Vayyu menghantamkan telapak tangan kanannya ke wajahnya dan merasa kesal. Entah rumor apa yang telah beredar di sekitar selama dirinya disegel. Dia harus mempertanyakan ini pada si biadab Vaardict. "Aku menggunakan ilmu terlarang, bukan terkutuk," Keluh Vayyu.

Nagga jaman sekarang memang harus belajar bahasa lebih rajin lagi. Mereka bahkan tidak bisa membedakan 'terkutuk' dan 'terlarang'.

"Bedakan itu. Ilmu terlarang belum tentu terkutuk, terkadang sebuah ilmu menjadi terlarang karena terlalu kuat atau bisa membahayakan penggunanya."

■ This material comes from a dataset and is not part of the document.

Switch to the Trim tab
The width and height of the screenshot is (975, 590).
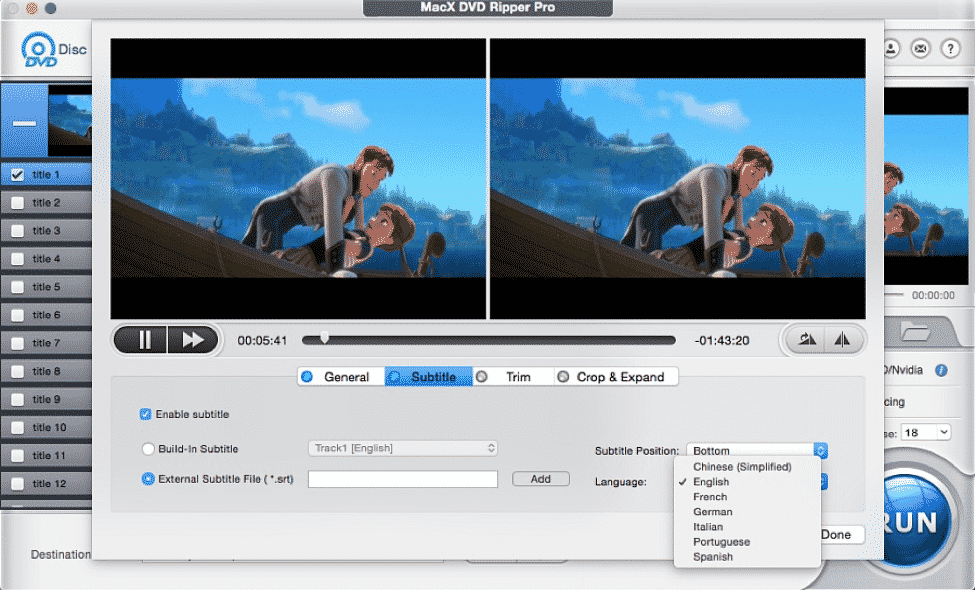519,377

Sarvati masih menatap Vayyu agak lama tampak seperti berpikir. Entah berpikir apa. Sungguh kejutan. Ternyata dia masih bisa berpikir.

"Walaupun menggunakan sihir suci, tapi jika jiwamu jahat, mustahil Aggni membantumu," kata Sarvati kemudian. "Berarti, kau tidak sejahat itu."

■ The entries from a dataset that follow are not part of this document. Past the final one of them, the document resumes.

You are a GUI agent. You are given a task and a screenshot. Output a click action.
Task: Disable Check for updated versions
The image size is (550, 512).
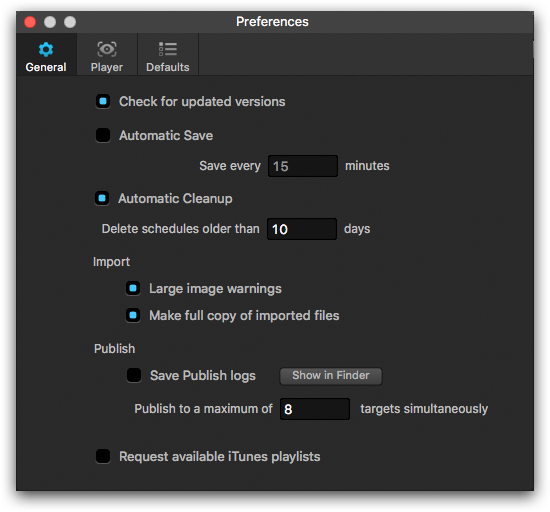coord(103,101)
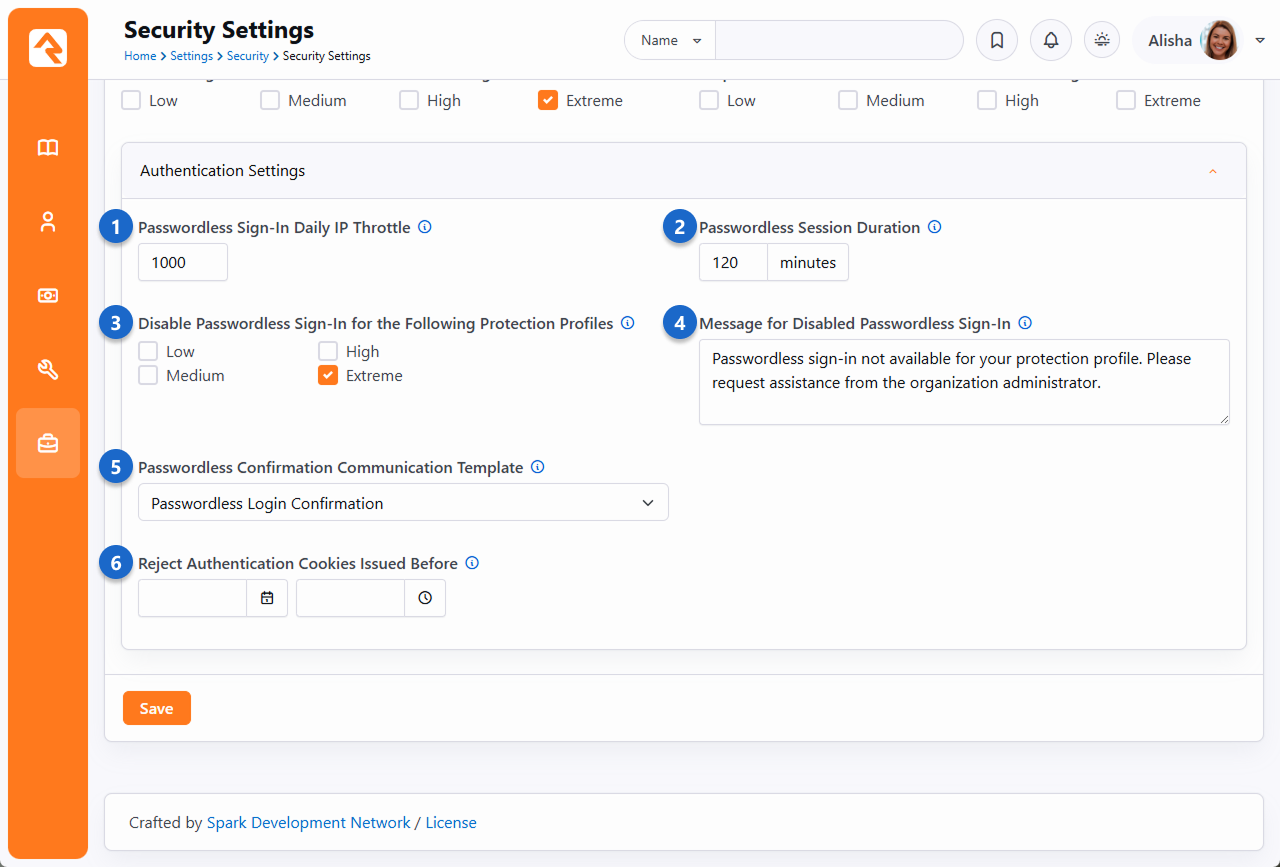The width and height of the screenshot is (1280, 867).
Task: Check High under Disable Passwordless Sign-In
Action: coord(328,352)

"Terserah, aku tidak peduli soal jahat atau baik," Vayyu menghela napas lelah. "Bukankah sudah kujelaskan kemarin?"

"Lalu bagaimana dengan Zhurron?" Sarvati mendadak bertanya.

"Mana kutahu, hanya Aggni yang sempat benar-benar membakarku dengan telak," Vayyu menghela napas. Pertanyaan Sarvati memang belum habis, tapi kesabaran Vayyu yang hampir habis.

"Bagaimana kalau dicoba?"

Sarvati membuka mulutnya sedikit dalam senyuman penuh kebahagiaan bersamaan dengan api biru yang mulai membungkus Zhurron.

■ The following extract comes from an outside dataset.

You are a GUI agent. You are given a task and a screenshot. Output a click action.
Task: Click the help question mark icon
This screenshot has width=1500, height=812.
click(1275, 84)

"Kalau kau memang mau berkelahi, ayo berkelahi!" Vayyu menggeram kesal dan mengepalkan kedua tinjunya. Siap berkelahi.

Sarvati mengangkat bahu dengan acuh tak acuh lalu mulai memeriksa bebatuan.

Vayyu mengernyit. Dia bertanya, "Apa, sih, yang kau lakukan Vermil…"

Instingnya menendang masuk, Vayyu bergeser ke kiri tepat sebelum sebuah pedang melayang cepat menembus lokasi di mana kepala Vayyu tadi berada."...lion," lanjutnya santai dan menyengir jahil pada Sarvati yang hanya merengut kesal.

Memang, nagga perempuan generasi sekarang menjadi sangat sensitif.

"Apa?" Sarvati menggerutu datar, jelas kesal.

"Di mana gurun atau dataran kering terdekat?" Tanya Vayyu.

"Ada tiga daerah, satu di barat daya, satu di timur dan satu di barat," Jawab Sarvati masih datar. "Kalau kau ingin mengatakan bahwa batu-batu ini datang dari tanah gurun lebih baik kau diamkan lidah lancangmu sebelum bicara sok tahu, karena itu sudah jelas dari awal."

Vayyu memiringkan kepalanya heran, "Jadi kau juga tahu mereka berasal dari barat daya?"

Sarvati melirik Vayyu masih datar dan menatapnya sejenak. Saat memandangi wajah Sarvati, Vayyu menyadari satu hal. Nagga perempuan itu memang agak aneh. Walau sisiknya lebih banyak dibandingkan kebanyakan nagga, tetapi sisiknya terlalu halus. Tubuhnya juga terlalu mungil untuk nagga. Dia baru menyadari itu belakangan ini saat melihat nagga perempuan penjaga gerbang utama penjara tempat dia berada. Walaupun nagga perempuan memang rata-rata lebih kecil, tapi mereka tidak seharusnya semungil Sarvati. Tinggi nagga itu hanya sedada Vayyu.

Apa mungkin dia menderita penyakit kerdil?

"Lalu, bukankah mereka seharusnya datang dari barat? Dari mana kau menyimpulkan itu?" Sarvati bersedekap sambil terus menatap Vayyu datar.

"Dari nenek moyangmu," Vayyu terkekeh geli. Akan tetapi setidaknya dia masih cukup siap, karena sambil tertawa pun di mampu menghindari lemparan pedang Sarvati termasuk pergerakan kedua pedang itu ketika mereka terbang kembali ke sarung masing-masing di pinggang Sarvati.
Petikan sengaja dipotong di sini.